▶ [CONSEGNA 1]
Ricopia fedelmente le righe dell'elenco che vanno da quella contenente "Student Works (658, 357)" fino a quella contenente "Gaming (122, 573)", estremi inclusi.

La vera e propria svolta nell’interpretazione contemporanea del Platone politico è costituita dalla pubblicazione della fortunata opera di Karl Popper: La società aperta e i suoi nemici. In quest’opera Popper individua nella filosofia politica di Platone il principale antecedente ideologico dei regimi totalitari, ovvero il nazismo e il comunismo. Per quanto estremamente discutibile l’opera di Popper è stata in grado di condizionare praticamente tutta la successiva interpretazione del Platone politico. In effetti, gli interpreti successivi – pur cercando di recuperare Platone quale padre nobile del pensiero occidentale e criticando perciò Popper per non aver colto l’aspetto liberal-democratico di Platone, o per averlo interpretato politicamente o per aver preso sul serio i suoi progetti esposti ne La Repubblica – ne hanno fatto propri gli impliciti presupposti teorici. Innanzitutto hanno fatto proprio il principio del pensiero unico dominante per cui l’unica politica accettabile sarebbe quella liberal-democratica, mentre le altre concezioni alternative non possono che avere tendenze totalitarie.
Così una parte significativa degli interpreti successivi hanno cercato di dimostrare, naturalmente senza nessuna base filologica, che la concezione di Platone possa essere interpretata in senso liberal-democratico, nonostante tale filosofo non abbia mai nascosto le sue profonde e radicali critiche del sistema democratico.

▶ [DATI DELL'ESERCIZIO]
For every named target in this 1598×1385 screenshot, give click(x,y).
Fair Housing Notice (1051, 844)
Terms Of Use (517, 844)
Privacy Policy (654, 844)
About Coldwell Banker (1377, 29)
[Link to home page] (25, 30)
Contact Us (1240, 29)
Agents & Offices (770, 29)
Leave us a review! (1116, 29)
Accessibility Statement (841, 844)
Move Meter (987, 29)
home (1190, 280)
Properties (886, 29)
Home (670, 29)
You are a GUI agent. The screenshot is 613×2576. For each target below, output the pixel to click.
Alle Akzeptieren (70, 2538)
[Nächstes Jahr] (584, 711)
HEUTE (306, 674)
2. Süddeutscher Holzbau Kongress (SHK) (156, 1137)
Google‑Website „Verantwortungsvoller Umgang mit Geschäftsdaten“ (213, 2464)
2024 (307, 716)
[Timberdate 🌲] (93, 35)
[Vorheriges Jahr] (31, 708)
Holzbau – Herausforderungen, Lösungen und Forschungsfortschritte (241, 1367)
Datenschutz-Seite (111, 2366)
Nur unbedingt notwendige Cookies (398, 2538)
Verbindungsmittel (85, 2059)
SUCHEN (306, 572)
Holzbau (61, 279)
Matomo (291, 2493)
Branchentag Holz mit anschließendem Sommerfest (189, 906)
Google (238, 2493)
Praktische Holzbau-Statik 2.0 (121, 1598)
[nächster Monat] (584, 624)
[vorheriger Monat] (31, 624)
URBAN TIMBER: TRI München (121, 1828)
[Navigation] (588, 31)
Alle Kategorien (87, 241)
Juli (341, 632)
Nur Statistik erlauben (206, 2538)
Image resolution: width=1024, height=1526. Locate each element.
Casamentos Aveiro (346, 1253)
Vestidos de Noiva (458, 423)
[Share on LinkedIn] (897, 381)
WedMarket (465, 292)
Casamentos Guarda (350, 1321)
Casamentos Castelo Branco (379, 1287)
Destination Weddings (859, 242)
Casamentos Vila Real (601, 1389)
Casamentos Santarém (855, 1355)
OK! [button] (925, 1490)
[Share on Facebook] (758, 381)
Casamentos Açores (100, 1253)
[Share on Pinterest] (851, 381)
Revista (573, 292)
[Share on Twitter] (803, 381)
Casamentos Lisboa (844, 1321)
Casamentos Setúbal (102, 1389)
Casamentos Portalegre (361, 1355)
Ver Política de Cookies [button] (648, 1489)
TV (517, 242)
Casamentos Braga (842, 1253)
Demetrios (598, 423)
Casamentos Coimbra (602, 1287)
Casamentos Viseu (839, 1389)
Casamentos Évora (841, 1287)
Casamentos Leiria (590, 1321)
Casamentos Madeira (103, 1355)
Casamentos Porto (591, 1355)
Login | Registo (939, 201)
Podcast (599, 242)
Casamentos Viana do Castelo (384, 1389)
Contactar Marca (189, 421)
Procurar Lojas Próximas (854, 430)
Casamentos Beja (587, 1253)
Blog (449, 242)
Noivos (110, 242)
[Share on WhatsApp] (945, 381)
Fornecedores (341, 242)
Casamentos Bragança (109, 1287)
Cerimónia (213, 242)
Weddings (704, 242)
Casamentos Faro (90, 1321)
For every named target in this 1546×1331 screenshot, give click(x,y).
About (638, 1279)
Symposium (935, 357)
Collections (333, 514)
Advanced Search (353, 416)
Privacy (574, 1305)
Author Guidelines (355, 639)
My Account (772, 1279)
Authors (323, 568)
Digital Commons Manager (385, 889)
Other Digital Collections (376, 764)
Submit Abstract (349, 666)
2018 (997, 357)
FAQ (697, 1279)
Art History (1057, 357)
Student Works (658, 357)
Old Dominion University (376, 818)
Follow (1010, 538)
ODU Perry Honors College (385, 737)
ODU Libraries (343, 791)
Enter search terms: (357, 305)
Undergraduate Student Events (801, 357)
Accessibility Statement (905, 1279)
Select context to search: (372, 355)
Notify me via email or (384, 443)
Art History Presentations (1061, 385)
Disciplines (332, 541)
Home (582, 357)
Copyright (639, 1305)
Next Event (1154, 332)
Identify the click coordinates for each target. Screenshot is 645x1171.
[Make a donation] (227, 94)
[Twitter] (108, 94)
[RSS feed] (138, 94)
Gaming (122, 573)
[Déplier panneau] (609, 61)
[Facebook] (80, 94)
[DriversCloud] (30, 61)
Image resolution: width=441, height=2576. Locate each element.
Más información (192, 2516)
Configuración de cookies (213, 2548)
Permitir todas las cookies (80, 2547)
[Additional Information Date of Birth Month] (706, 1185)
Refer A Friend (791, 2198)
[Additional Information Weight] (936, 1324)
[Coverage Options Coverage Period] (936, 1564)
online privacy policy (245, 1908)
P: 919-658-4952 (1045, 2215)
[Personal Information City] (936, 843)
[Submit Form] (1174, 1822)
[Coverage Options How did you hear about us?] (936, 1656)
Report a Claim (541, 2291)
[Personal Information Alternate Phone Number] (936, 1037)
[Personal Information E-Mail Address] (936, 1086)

▶ [CONSEGNA 2]
Riscrivi in forma di elenco puntato il paragrafo del brano su Platone e Popper che inizia con "La vera e propria svolta", conservandone i fatti principali.

▶ [SOLUZIONE SCRITTA 1]
Student Works (658, 357)
Old Dominion University (376, 818)
Follow (1010, 538)
ODU Perry Honors College (385, 737)
ODU Libraries (343, 791)
Enter search terms: (357, 305)
Undergraduate Student Events (801, 357)
Accessibility Statement (905, 1279)
Select context to search: (372, 355)
Notify me via email or (384, 443)
Art History Presentations (1061, 385)
Disciplines (332, 541)
Home (582, 357)
Copyright (639, 1305)
Next Event (1154, 332)
Identify the click coordinates for each target. Screenshot is 645x1171.
[Make a donation] (227, 94)
[Twitter] (108, 94)
[RSS feed] (138, 94)
Gaming (122, 573)

▶ [SOLUZIONE SCRITTA 2]
- La svolta nell'interpretazione contemporanea del Platone politico è la pubblicazione de La società aperta e i suoi nemici di Karl Popper.
- Popper vede nella filosofia politica di Platone il principale antecedente ideologico dei regimi totalitari, cioè il nazismo e il comunismo.
- Pur essendo estremamente discutibile, l'opera ha condizionato quasi tutta l'interpretazione successiva.
- Gli interpreti successivi hanno cercato di recuperare Platone come padre nobile del pensiero occidentale. Hanno criticato Popper per non averne colto l'aspetto liberal-democratico, per averlo interpretato politicamente o per aver preso sul serio i progetti de La Repubblica.
- Tuttavia ne hanno fatto propri i presupposti teorici impliciti.
- Anzitutto hanno accolto il principio del pensiero unico dominante: l'unica politica accettabile sarebbe quella liberal-democratica, mentre le concezioni alternative avrebbero inevitabilmente tendenze totalitarie.